Phyllis May's Sock Monkey, 'Rooster Monkburn,' Has Toy Gun Confiscated By TSA

TSA Agent Confiscates Sock Monkey's Toy Gun

A TSA official in St. Louis doesn't want to monkey around: She's even willing to confiscate a two-inch toy gun belonging to a sock monkey.

The gun-toting sock monkey is named "Rooster Monkburn," and belongs to Phyllis May, a woman who makes quirky dolls out of her home in Redmond, Wash.

She and her husband were on their way from St. Louis to Sea-Tac last Wednesday and was carrying “Rooster Monkburn,” an eyepatch-wearing spoof of "Rooster Cogburn," the character played by Jeff Bridges in the film "True Grit" in her carry-on bag, RawStory.com reported.
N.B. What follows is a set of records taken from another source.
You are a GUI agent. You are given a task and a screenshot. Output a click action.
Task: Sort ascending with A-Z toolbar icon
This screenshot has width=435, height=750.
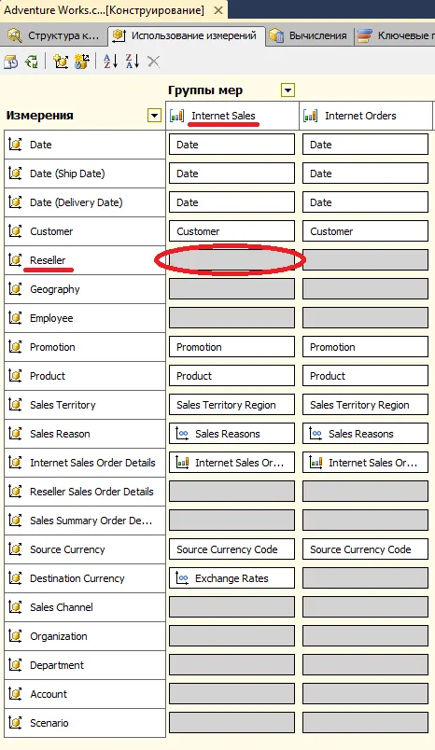(110, 62)
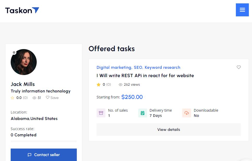252x161 pixels.
Task: Click the $250.00 starting price
Action: pyautogui.click(x=132, y=97)
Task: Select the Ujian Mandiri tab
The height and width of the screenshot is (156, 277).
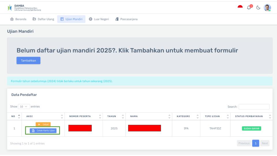Action: (71, 19)
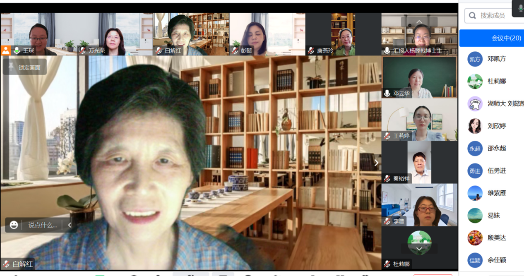Select the 会议中(20) members tab
524x276 pixels.
pos(492,38)
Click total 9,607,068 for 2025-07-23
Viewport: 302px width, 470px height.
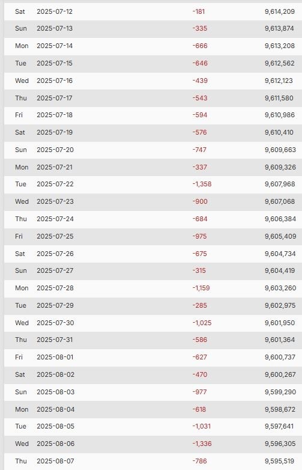280,201
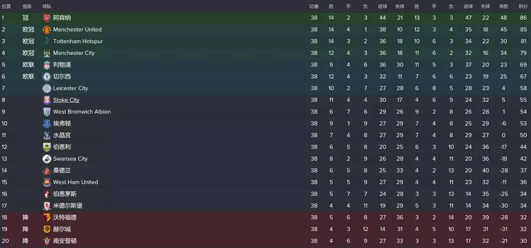Click the Swansea City swan crest

point(47,159)

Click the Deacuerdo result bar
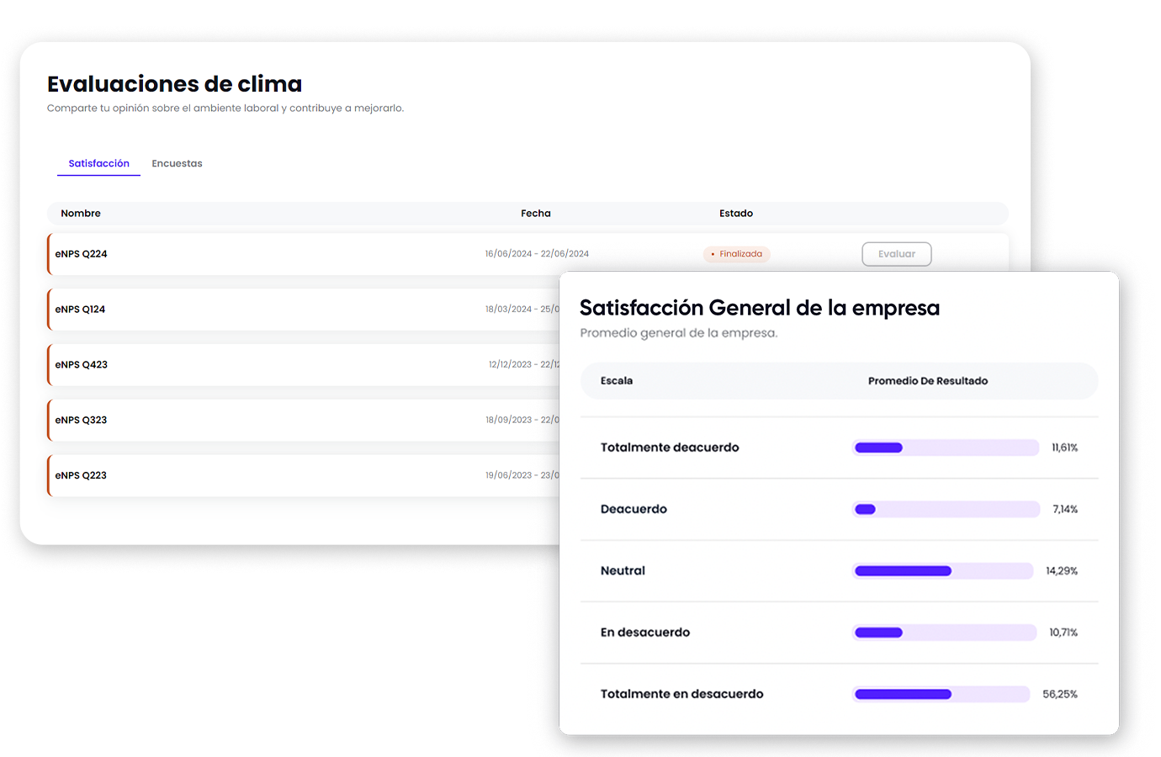(x=946, y=510)
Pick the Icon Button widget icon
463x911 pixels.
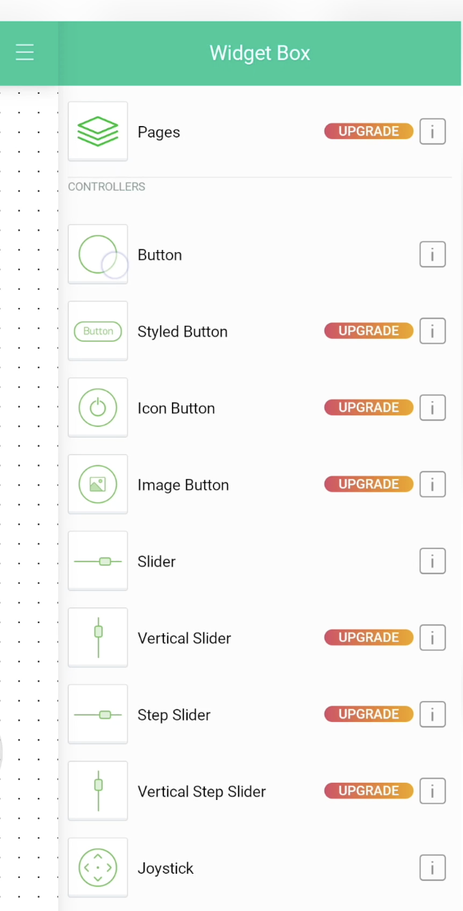(x=97, y=408)
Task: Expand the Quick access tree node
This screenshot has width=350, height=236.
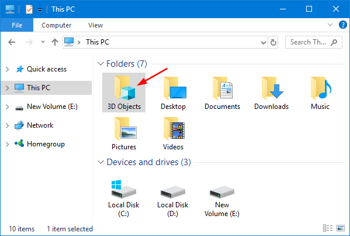Action: 8,69
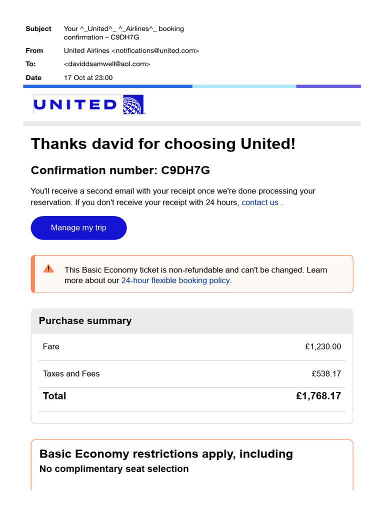Select the Fare amount £1,230.00
The height and width of the screenshot is (512, 384).
(323, 347)
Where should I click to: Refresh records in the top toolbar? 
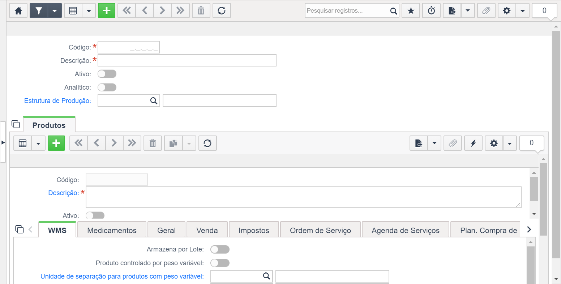point(222,11)
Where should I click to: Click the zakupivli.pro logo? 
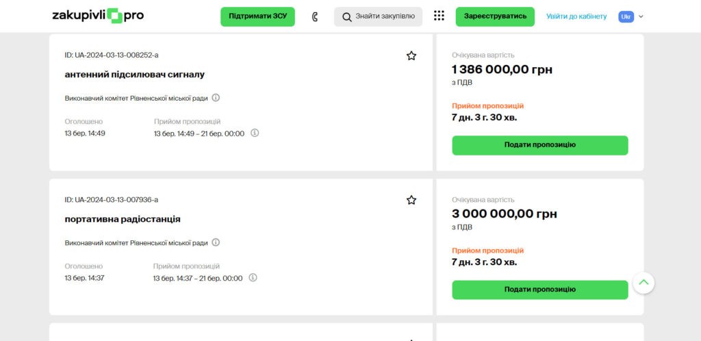coord(98,16)
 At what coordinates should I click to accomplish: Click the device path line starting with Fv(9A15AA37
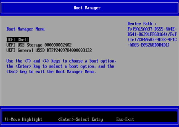coord(152,29)
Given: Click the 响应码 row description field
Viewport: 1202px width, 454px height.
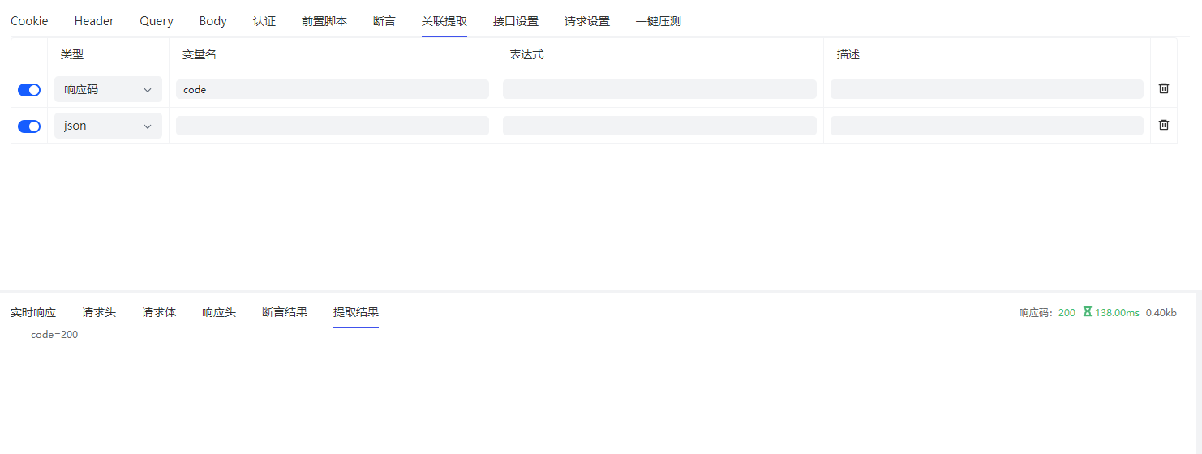Looking at the screenshot, I should click(x=986, y=89).
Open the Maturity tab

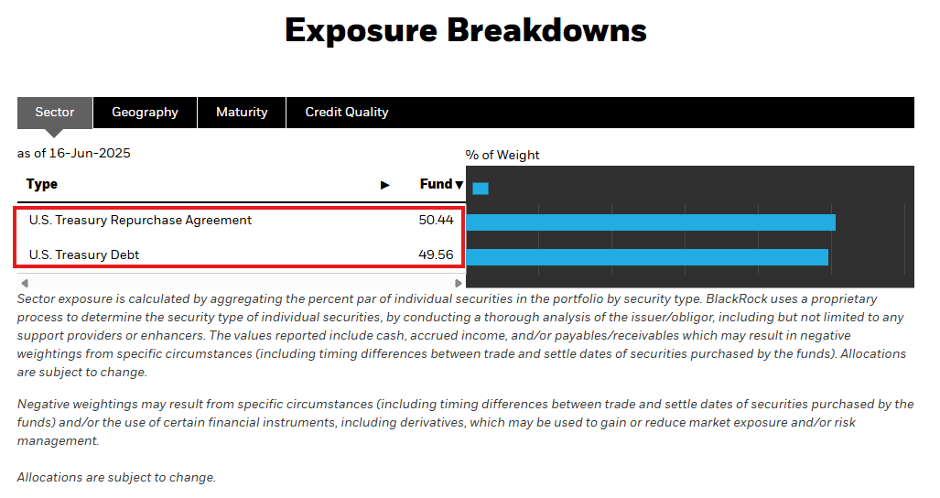(242, 112)
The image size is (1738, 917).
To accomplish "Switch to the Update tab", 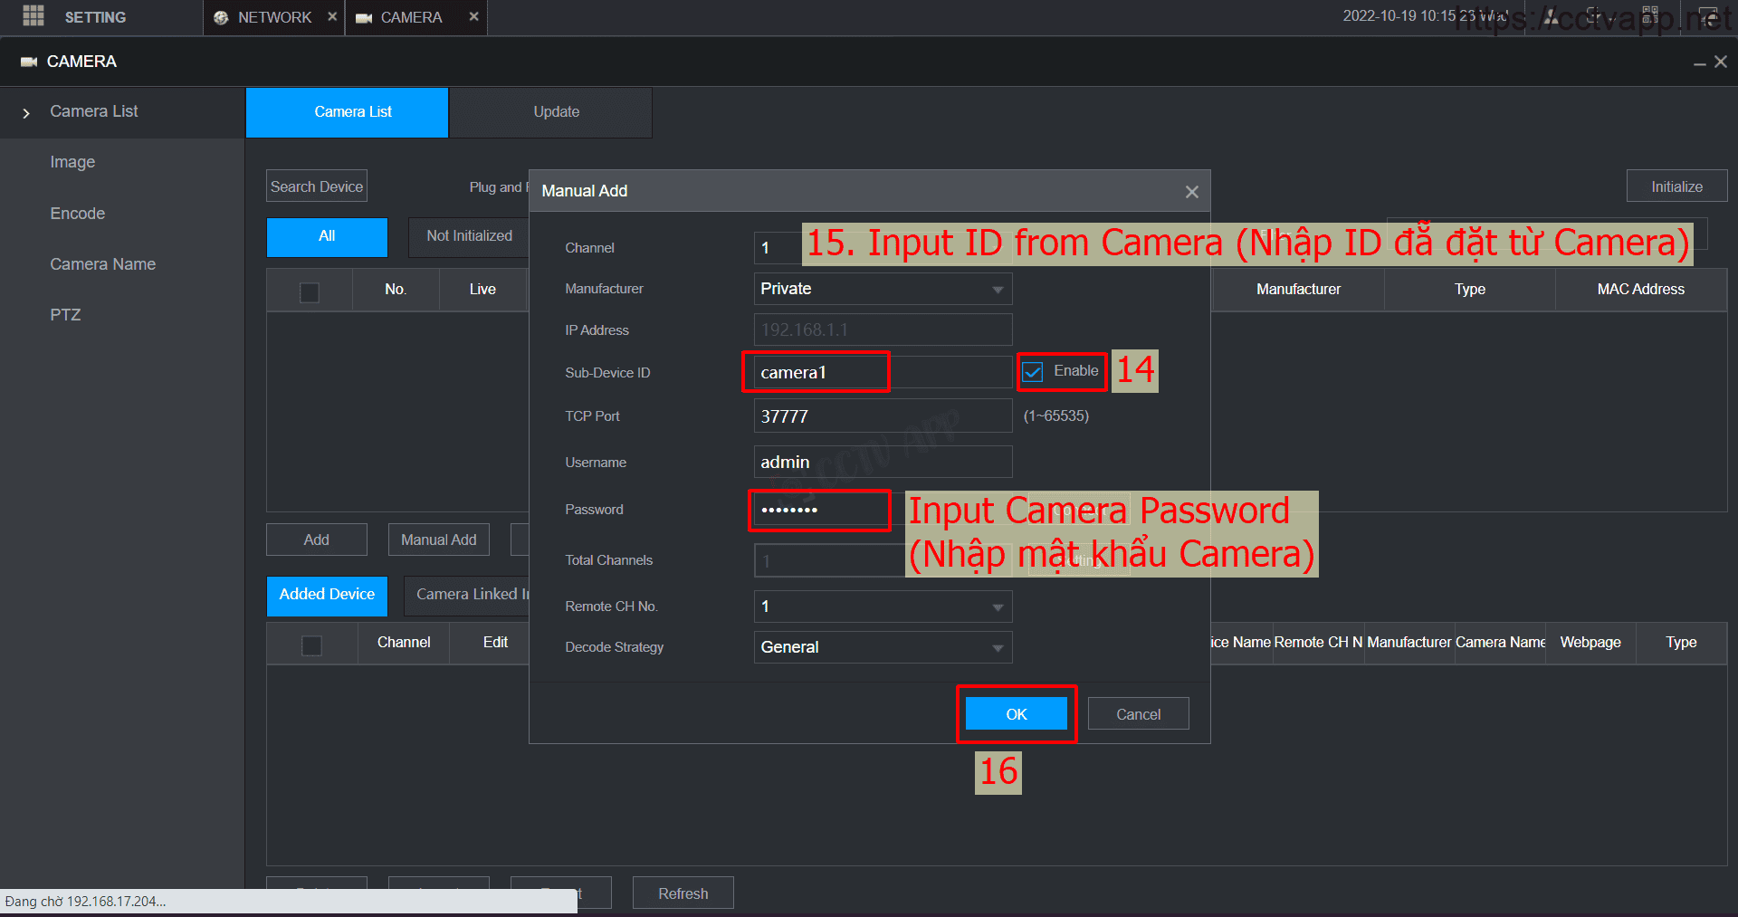I will coord(556,112).
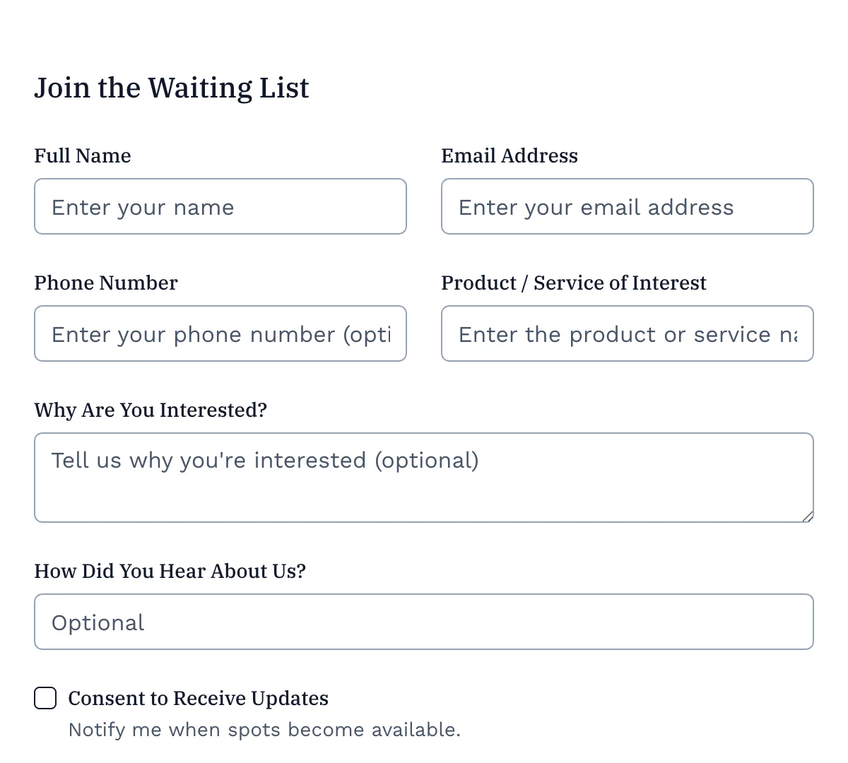Screen dimensions: 848x763
Task: Click the Email Address input field
Action: tap(627, 206)
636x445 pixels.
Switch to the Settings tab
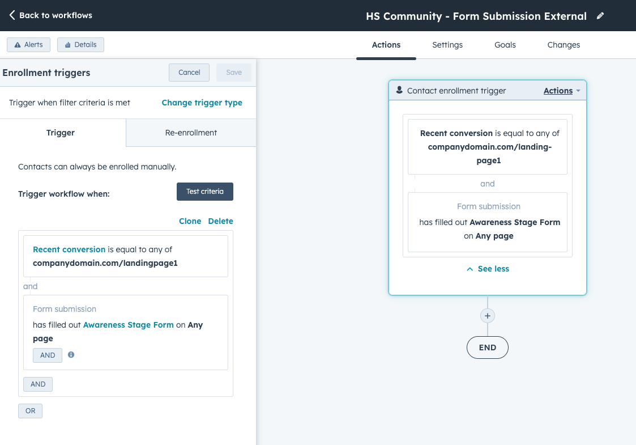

“His pistol was in there,” she says of the sock monkey “Rooster Monkburn,” a take-off on John Wayne character “Rooster Cogburn” from the film “True Grit.”

May and her husband were being screened when a TSA official went through the bag, and found the two-inch long toy pistol.

“She said ‘this is a gun,’” May told KING-TV. “I said, 'No, it’s not a gun it’s a prop for my monkey.”

The agent then told May: "If I held it up to your neck, you wouldn’t know if it was real or not."

May said she told the agent, "You’re kidding me, right?" but the agent insisted the tiny pistol looked like a real gun and had to be confiscated, UPI reported. The agent also told May she had to call police.

May thought the reaction to the monkey's toy gun was bananas.

"Rooster Monkburn has been disarmed so I’m sure everyone on the plane was safe," she said, according to the Herald Sun. "I understand she was doing her job but at some point doesn’t common sense prevail?"

The TSA agent eventually decided the police weren't needed.